Early experimenters assumed that 100% reward was necessary for the beginning of acquisition. They virtually always began experiments with a series of 100% reward trials for all groups as shown in Table 11.1. After an initial phase of acquisition at 100% reward, they divided subjects into groups that received various percentages of rewarded trials. Usually, there was only a short partial reward phase in these experiments before extinction of all groups. A brief partial reward phase seemed appropriate because experimenters assumed that the partial reward groups would fall behind during acquisition. They feared that after a long series of partially rewarded trials the performance of the partial groups would fall significantly far behind the performance of the 100% groups. This would create difficulties in statistical comparisons during the extinction phase.
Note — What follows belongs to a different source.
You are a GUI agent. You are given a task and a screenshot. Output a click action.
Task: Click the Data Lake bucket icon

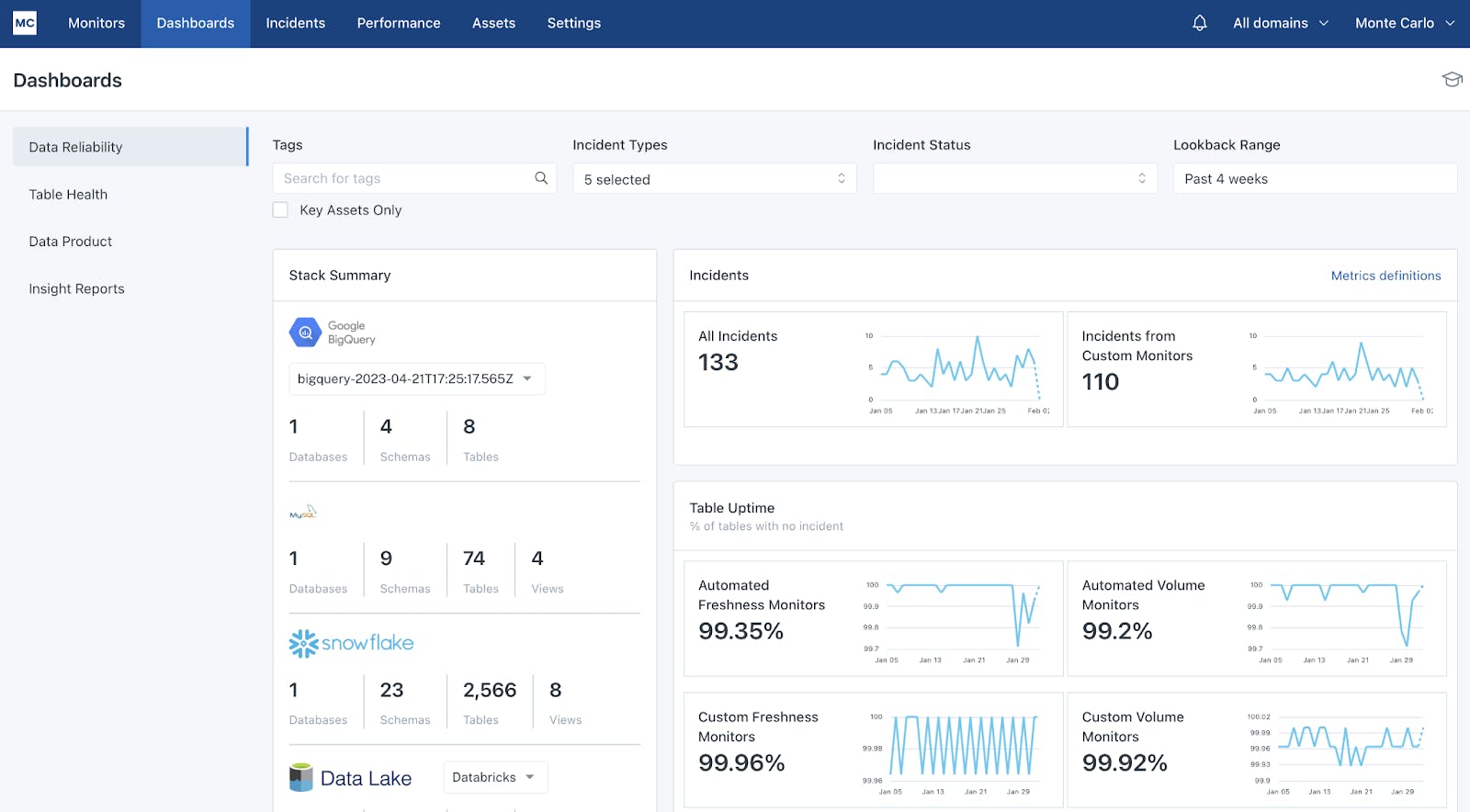(x=301, y=778)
That is, experimenters wanted the groups to be equal or nearly equal just before the start of extinction.

The assumption that partial reward during acquisition must retard performance remained untested for many years. Later, however, Capaldi, Ziff, and Godbout (1970) demonstrated successful, actually robust, acquisition in the runway when conditioning began with one or even a few unrewarded trials. Weinstock (1954, 1958) and Goodrich (1959) demonstrated that, after a substantial number of trials, partially rewarded rats ran faster than 100% rewarded rats during acquisition even with discrete trials. This result eliminates all of the proposed explanations that invoke an artifact of measuring performance during extinction. It also makes the phenomenon more general, hence more generally interesting. A true advantage of partial reward during acquisition indicates that it could be a useful training technique outside of the laboratory.

Frustration

Amsel (1958, 1962, 1992, 1994) proposed that the paradoxically positive effects of partial reward arise from the frustration that rats feel when they arrive at a formerly rewarding goal box and find it empty. Amsel proposed that the frustration of not finding S* in a formerly rewarding goal box evoked a frustration response. The first effect of frustration is disruptive. During extinction, therefore, the frustration response should accelerate the decline in running. Under partial reward schedules, however, rats often receive reward for running after finding the goal box empty—that is while experiencing the stimulus aftereffects of frustration. When they make disruptive responses that slow them down, they get to the goal box later and rewards (when present) are delayed. Frustration also energizes. When the energizing effect of frustration is channeled into more intense running, animals get rewarded faster. Gradually, according to Amsel’s theory, the partially rewarded animals become conditioned to run faster under the influence of frustration.

The 100% animals experience frustration for the first time on the first trial of extinction. They only experience extinction, so they only show the disruptive effects of frustration and they extinguish rapidly. The rapid running habits that the partially rewarded rats learned during acquisition transfer readily to the frustrating experience of extinction and they continue to run rapidly for many trials.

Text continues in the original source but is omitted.